Langkah Presiden Prabowo yang membentuk kabinet dengan skala representasi luas dinilai pengusaha sebagai bentuk keseriusan dalam mengeksekusi program-program pembangunan berskala besar. Kalangan pebisnis memandang struktur kementerian baru ini dapat mempercepat pengambilan keputusan teknis di berbagai sektor strategis.
Kronologi Pelantikan dan Susunan Kabinet Baru
Pelantikan jajaran kabinet pemerintahan baru berlangsung secara bertahap di Istana Negara, Jakarta, menandai dimulainya era baru roda pemerintahan Indonesia:
- Minggu, 20 Oktober 2024: Presiden Prabowo Subianto resmi mengumumkan nomenklatur dan nama-nama menteri serta kepala badan setingkat menteri pada malam hari setelah agenda pelantikan presiden.
- Senin Pagi, 21 Oktober 2024: Sebanyak 48 menteri kabinet dan kepala badan resmi diambil sumpah jabatannya di hadapan Kepala Negara di Istana Negara.
- Senin Siang, 21 Oktober 2024: Menyusul pelantikan menteri, sebanyak 56 wakil menteri resmi dilantik untuk melengkapi struktur kepemimpinan kementerian operasional.
Respons Pengusaha dan Target Pertumbuhan Ekonomi
Menanggapi formasi kabinet yang relatif besar, Kadin Indonesia menilai restrukturisasi dan penambahan kementerian merupakan langkah antisipatif untuk fokus menyelesaikan persoalan riil di masyarakat. Anindya Bakrie menekankan pentingnya sinergi antara regulator dan pelaku industri demi mencapai target pertumbuhan ekonomi hingga 8 persen.

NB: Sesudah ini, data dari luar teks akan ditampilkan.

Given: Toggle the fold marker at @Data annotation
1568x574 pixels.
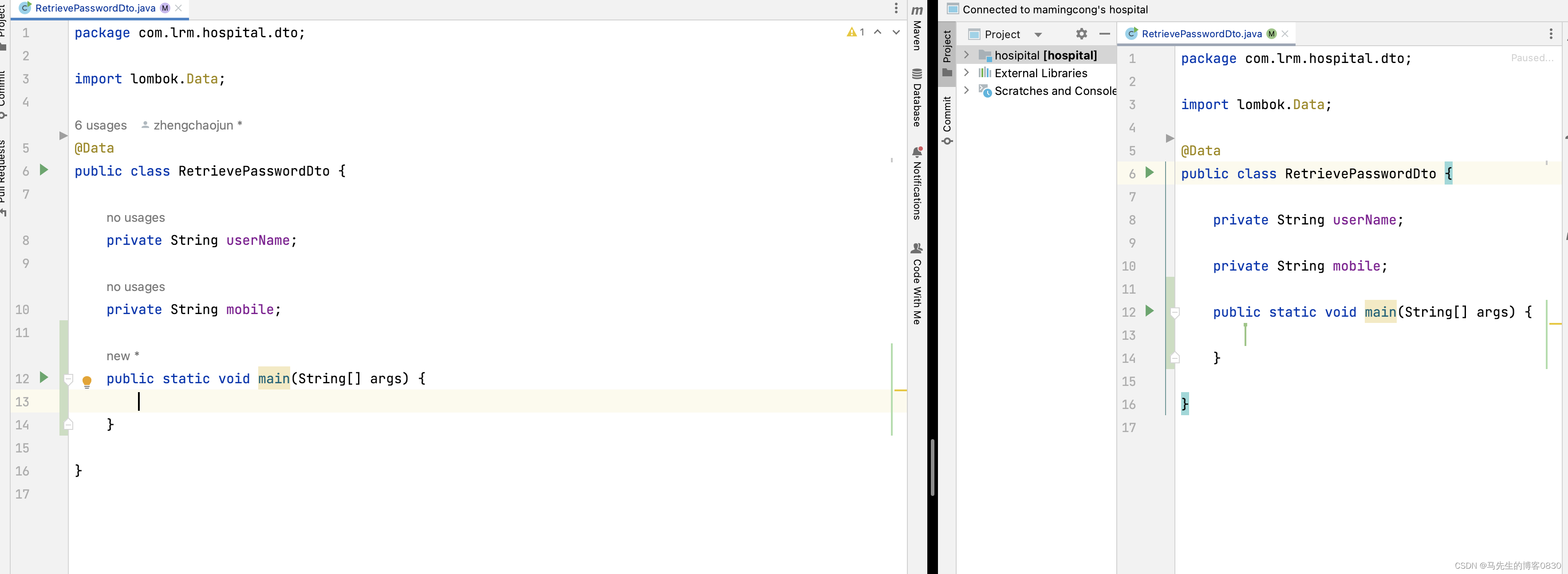Looking at the screenshot, I should pyautogui.click(x=63, y=136).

"Dunia usaha melihat Kabinet Merah Putih sebagai modal kuat untuk mengakselerasi agenda pembangunan nasional. Kadin siap menjembatani kepentingan pelaku usaha swasta, BUMN, hingga UMKM agar dapat selaras dengan program prioritas pemerintah."

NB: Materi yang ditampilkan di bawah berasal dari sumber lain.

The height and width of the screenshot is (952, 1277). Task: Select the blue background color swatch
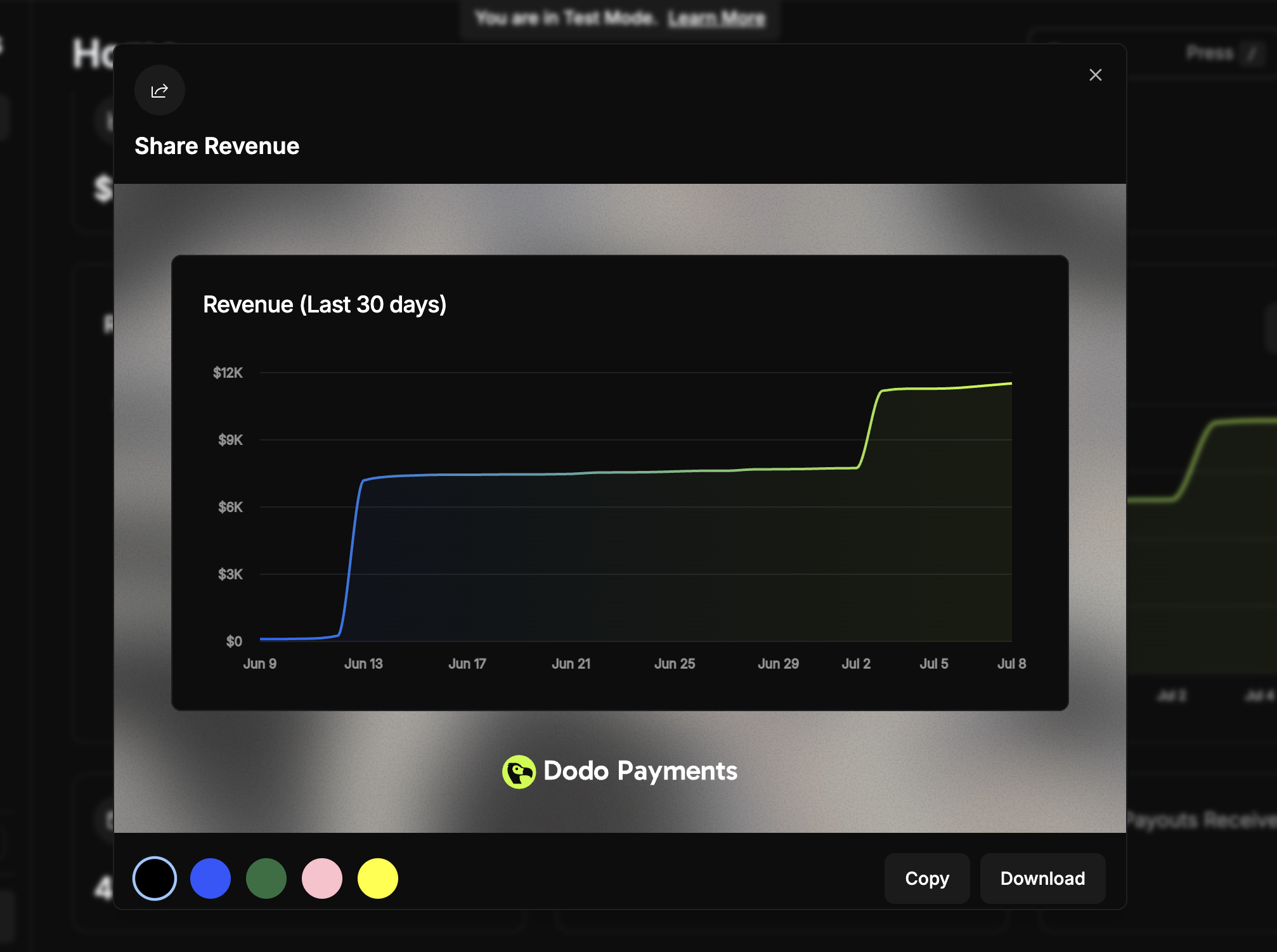pos(210,878)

Kadin memandang ada sejumlah fokus penting yang memerlukan koordinasi cepat antara menteri koordinator teknis dan para wakil menteri, terutama dalam menjaga stabilitas makroekonomi di tengah ketidakpastian geopolitik global.
Poin Kunci Kemitraan Pemerintah dan Sektor Swasta
Dalam memastikan stabilitas iklim investasi ke depan, pelaku usaha menitikberatkan perhatian pada beberapa pilar agenda utama:
- Kedaulatan Pangan dan Energi: Mendorong swasembada komoditas pokok serta transisi energi hijau yang berkeadilan.
- Hilirisasi Industri: Melanjutkan program pengolahan sumber daya mineral dan alam demi peningkatan nilai tambah di dalam negeri.
- Penguatan UMKM dan Lapangan Kerja: Membuka akses permodalan, perizinan mudah, dan integrasi rantai pasok bagi jutaan unit usaha mikro dan kecil.
- Kepastian Regulasi dan Investasi: Menjamin transparansi hukum agar investor domestik maupun asing memiliki keyakinan jangka panjang.
Kadin berharap jajaran menteri dan wakil menteri segera menyusun rencana kerja 100 hari pertama secara konkret guna memastikan iklim berusaha di Indonesia tetap kompetitif dan inklusif bagi seluruh lapisan masyarakat.